— Dataset records —
☆ ☆ ☆ ☆

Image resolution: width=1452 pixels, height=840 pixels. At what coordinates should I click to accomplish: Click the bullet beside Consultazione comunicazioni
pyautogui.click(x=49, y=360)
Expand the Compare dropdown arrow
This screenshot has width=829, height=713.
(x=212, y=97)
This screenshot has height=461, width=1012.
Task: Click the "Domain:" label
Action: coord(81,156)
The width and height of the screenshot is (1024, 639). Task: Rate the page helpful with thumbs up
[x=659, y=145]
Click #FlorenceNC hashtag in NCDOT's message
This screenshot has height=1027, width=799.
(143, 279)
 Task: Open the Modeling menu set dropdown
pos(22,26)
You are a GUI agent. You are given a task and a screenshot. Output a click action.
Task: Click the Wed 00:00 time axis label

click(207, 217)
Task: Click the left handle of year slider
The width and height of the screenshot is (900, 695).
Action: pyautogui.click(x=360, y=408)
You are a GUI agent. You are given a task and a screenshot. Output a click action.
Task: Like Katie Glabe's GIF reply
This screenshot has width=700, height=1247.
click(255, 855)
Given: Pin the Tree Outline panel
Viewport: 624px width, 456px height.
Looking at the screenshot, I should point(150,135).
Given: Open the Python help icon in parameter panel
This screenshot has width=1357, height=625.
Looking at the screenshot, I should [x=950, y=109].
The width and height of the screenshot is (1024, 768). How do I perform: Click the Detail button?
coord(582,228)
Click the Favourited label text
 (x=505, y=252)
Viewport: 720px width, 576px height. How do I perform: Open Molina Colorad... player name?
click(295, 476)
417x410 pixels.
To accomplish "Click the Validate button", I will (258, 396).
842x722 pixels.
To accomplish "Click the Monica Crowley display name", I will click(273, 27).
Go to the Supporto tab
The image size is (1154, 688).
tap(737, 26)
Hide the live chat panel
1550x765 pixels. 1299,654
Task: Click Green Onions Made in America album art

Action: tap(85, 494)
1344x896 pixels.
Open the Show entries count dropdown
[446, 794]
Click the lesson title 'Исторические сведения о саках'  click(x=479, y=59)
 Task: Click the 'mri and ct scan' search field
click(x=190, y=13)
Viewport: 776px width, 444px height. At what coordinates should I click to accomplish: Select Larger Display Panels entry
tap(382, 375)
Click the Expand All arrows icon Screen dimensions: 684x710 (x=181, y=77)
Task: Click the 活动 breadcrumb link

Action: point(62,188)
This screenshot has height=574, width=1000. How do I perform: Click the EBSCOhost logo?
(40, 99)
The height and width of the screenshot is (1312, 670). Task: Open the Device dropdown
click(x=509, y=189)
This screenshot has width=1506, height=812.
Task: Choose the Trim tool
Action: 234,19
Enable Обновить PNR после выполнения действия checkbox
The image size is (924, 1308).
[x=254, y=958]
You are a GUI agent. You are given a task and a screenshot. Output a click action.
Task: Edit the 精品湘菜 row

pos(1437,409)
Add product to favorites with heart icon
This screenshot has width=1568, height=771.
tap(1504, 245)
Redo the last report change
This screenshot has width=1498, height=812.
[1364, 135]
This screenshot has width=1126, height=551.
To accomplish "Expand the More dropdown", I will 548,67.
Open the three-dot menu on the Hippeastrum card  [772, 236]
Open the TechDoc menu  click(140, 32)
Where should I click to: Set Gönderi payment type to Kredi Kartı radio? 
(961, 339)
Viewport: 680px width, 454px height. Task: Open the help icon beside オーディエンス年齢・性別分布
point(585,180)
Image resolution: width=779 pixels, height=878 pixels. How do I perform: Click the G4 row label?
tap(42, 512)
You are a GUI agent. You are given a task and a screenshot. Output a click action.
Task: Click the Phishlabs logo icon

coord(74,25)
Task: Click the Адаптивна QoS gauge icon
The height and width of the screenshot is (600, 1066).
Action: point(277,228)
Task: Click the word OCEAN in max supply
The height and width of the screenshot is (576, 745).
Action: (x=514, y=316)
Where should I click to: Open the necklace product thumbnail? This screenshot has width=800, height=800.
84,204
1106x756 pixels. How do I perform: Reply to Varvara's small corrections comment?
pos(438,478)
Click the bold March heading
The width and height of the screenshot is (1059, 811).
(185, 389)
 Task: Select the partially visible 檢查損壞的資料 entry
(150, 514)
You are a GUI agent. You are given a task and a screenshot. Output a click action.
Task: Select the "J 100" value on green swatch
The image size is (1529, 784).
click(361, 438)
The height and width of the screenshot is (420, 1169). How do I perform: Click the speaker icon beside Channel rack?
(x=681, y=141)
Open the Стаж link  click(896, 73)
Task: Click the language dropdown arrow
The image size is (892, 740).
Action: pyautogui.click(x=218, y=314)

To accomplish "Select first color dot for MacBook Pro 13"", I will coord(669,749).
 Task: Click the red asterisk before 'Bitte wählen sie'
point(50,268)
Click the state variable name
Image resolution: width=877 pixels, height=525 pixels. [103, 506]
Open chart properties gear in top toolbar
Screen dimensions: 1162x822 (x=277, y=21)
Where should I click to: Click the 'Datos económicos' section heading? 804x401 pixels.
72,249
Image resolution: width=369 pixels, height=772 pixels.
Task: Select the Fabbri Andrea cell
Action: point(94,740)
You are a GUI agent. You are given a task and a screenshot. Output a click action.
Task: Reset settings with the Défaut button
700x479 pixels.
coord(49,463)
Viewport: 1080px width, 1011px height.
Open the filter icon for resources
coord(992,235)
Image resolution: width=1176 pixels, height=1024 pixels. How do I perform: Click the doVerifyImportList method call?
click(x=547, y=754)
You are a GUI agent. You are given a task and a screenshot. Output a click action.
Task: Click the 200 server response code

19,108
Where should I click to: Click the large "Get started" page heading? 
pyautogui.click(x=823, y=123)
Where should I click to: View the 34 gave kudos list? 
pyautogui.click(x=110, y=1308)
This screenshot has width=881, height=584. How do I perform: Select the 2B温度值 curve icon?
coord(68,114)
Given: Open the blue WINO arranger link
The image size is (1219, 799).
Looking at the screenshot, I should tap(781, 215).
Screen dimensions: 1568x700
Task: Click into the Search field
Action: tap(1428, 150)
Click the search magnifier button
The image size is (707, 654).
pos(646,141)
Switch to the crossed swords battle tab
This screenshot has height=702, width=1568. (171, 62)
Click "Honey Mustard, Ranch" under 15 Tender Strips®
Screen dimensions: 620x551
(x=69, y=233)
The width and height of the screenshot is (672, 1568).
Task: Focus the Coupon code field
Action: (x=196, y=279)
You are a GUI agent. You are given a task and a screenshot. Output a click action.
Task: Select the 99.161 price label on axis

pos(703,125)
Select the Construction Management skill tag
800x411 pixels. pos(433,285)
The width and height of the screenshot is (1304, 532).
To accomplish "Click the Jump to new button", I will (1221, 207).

☆ ☆ ☆ ☆

Please return every entry exactly as it appears.

Image resolution: width=1452 pixels, height=840 pixels. At what coordinates should I click to accomplish: Click the bullet beside Consultazione comunicazioni
pyautogui.click(x=49, y=360)
Expand the Compare dropdown arrow
This screenshot has width=829, height=713.
(x=212, y=97)
This screenshot has height=461, width=1012.
Task: Click the "Domain:" label
Action: coord(81,156)
The width and height of the screenshot is (1024, 639). Task: Rate the page helpful with thumbs up
[x=659, y=145]
Click #FlorenceNC hashtag in NCDOT's message
This screenshot has height=1027, width=799.
(143, 279)
 Task: Open the Modeling menu set dropdown
pos(22,26)
You are a GUI agent. You are given a task and a screenshot. Output a click action.
Task: Click the Wed 00:00 time axis label

click(207, 217)
Task: Click the left handle of year slider
The width and height of the screenshot is (900, 695).
Action: pyautogui.click(x=360, y=408)
You are a GUI agent. You are given a task and a screenshot. Output a click action.
Task: Like Katie Glabe's GIF reply
This screenshot has width=700, height=1247.
click(255, 855)
Given: Pin the Tree Outline panel
Viewport: 624px width, 456px height.
Looking at the screenshot, I should point(150,135).
Given: Open the Python help icon in parameter panel
This screenshot has width=1357, height=625.
Looking at the screenshot, I should [x=950, y=109].
The width and height of the screenshot is (1024, 768). How do I perform: Click the Detail button?
coord(582,228)
Click the Favourited label text
 (x=505, y=252)
Viewport: 720px width, 576px height. How do I perform: Open Molina Colorad... player name?
click(295, 476)
417x410 pixels.
To accomplish "Click the Validate button", I will (258, 396).
842x722 pixels.
To accomplish "Click the Monica Crowley display name", I will click(273, 27).
Go to the Supporto tab
The image size is (1154, 688).
tap(737, 26)
Hide the live chat panel
1550x765 pixels. 1299,654
Task: Click Green Onions Made in America album art

Action: tap(85, 494)
1344x896 pixels.
Open the Show entries count dropdown
[446, 794]
Click the lesson title 'Исторические сведения о саках'  click(x=479, y=59)
 Task: Click the 'mri and ct scan' search field
click(x=190, y=13)
Viewport: 776px width, 444px height. At what coordinates should I click to accomplish: Select Larger Display Panels entry
tap(382, 375)
Click the Expand All arrows icon Screen dimensions: 684x710 (x=181, y=77)
Task: Click the 活动 breadcrumb link

Action: point(62,188)
This screenshot has height=574, width=1000. How do I perform: Click the EBSCOhost logo?
(40, 99)
The height and width of the screenshot is (1312, 670). Task: Open the Device dropdown
click(x=509, y=189)
This screenshot has width=1506, height=812.
Task: Choose the Trim tool
Action: 234,19
Enable Обновить PNR после выполнения действия checkbox
The image size is (924, 1308).
[x=254, y=958]
You are a GUI agent. You are given a task and a screenshot. Output a click action.
Task: Edit the 精品湘菜 row

pos(1437,409)
Add product to favorites with heart icon
This screenshot has width=1568, height=771.
tap(1504, 245)
Redo the last report change
This screenshot has width=1498, height=812.
[1364, 135]
This screenshot has width=1126, height=551.
To accomplish "Expand the More dropdown", I will 548,67.
Open the three-dot menu on the Hippeastrum card  [772, 236]
Open the TechDoc menu  click(140, 32)
Where should I click to: Set Gönderi payment type to Kredi Kartı radio? 
(961, 339)
Viewport: 680px width, 454px height. Task: Open the help icon beside オーディエンス年齢・性別分布
point(585,180)
Image resolution: width=779 pixels, height=878 pixels. How do I perform: Click the G4 row label?
tap(42, 512)
You are a GUI agent. You are given a task and a screenshot. Output a click action.
Task: Click the Phishlabs logo icon

coord(74,25)
Task: Click the Адаптивна QoS gauge icon
The height and width of the screenshot is (600, 1066).
Action: point(277,228)
Task: Click the word OCEAN in max supply
The height and width of the screenshot is (576, 745).
Action: (x=514, y=316)
Where should I click to: Open the necklace product thumbnail? This screenshot has width=800, height=800.
84,204
1106x756 pixels. How do I perform: Reply to Varvara's small corrections comment?
pos(438,478)
Click the bold March heading
The width and height of the screenshot is (1059, 811).
(185, 389)
 Task: Select the partially visible 檢查損壞的資料 entry
(150, 514)
You are a GUI agent. You are given a task and a screenshot. Output a click action.
Task: Select the "J 100" value on green swatch
The image size is (1529, 784).
click(361, 438)
The height and width of the screenshot is (420, 1169). How do I perform: Click the speaker icon beside Channel rack?
(x=681, y=141)
Open the Стаж link  click(896, 73)
Task: Click the language dropdown arrow
The image size is (892, 740).
Action: pyautogui.click(x=218, y=314)

To accomplish "Select first color dot for MacBook Pro 13"", I will coord(669,749).
 Task: Click the red asterisk before 'Bitte wählen sie'
point(50,268)
Click the state variable name
Image resolution: width=877 pixels, height=525 pixels. [103, 506]
Open chart properties gear in top toolbar
Screen dimensions: 1162x822 (x=277, y=21)
Where should I click to: Click the 'Datos económicos' section heading? 804x401 pixels.
72,249
Image resolution: width=369 pixels, height=772 pixels.
Task: Select the Fabbri Andrea cell
Action: point(94,740)
You are a GUI agent. You are given a task and a screenshot. Output a click action.
Task: Reset settings with the Défaut button
700x479 pixels.
coord(49,463)
Viewport: 1080px width, 1011px height.
Open the filter icon for resources
coord(992,235)
Image resolution: width=1176 pixels, height=1024 pixels. How do I perform: Click the doVerifyImportList method call?
click(x=547, y=754)
You are a GUI agent. You are given a task and a screenshot. Output a click action.
Task: Click the 200 server response code

19,108
Where should I click to: Click the large "Get started" page heading? 
pyautogui.click(x=823, y=123)
Where should I click to: View the 34 gave kudos list? 
pyautogui.click(x=110, y=1308)
This screenshot has width=881, height=584. How do I perform: Select the 2B温度值 curve icon?
coord(68,114)
Given: Open the blue WINO arranger link
The image size is (1219, 799).
Looking at the screenshot, I should tap(781, 215).
Screen dimensions: 1568x700
Task: Click into the Search field
Action: tap(1428, 150)
Click the search magnifier button
The image size is (707, 654).
pos(646,141)
Switch to the crossed swords battle tab
This screenshot has height=702, width=1568. (171, 62)
Click "Honey Mustard, Ranch" under 15 Tender Strips®
Screen dimensions: 620x551
(x=69, y=233)
The width and height of the screenshot is (672, 1568).
Task: Focus the Coupon code field
Action: (x=196, y=279)
You are a GUI agent. You are given a task and a screenshot. Output a click action.
Task: Select the 99.161 price label on axis

pos(703,125)
Select the Construction Management skill tag
800x411 pixels. pos(433,285)
The width and height of the screenshot is (1304, 532).
To accomplish "Click the Jump to new button", I will (1221, 207).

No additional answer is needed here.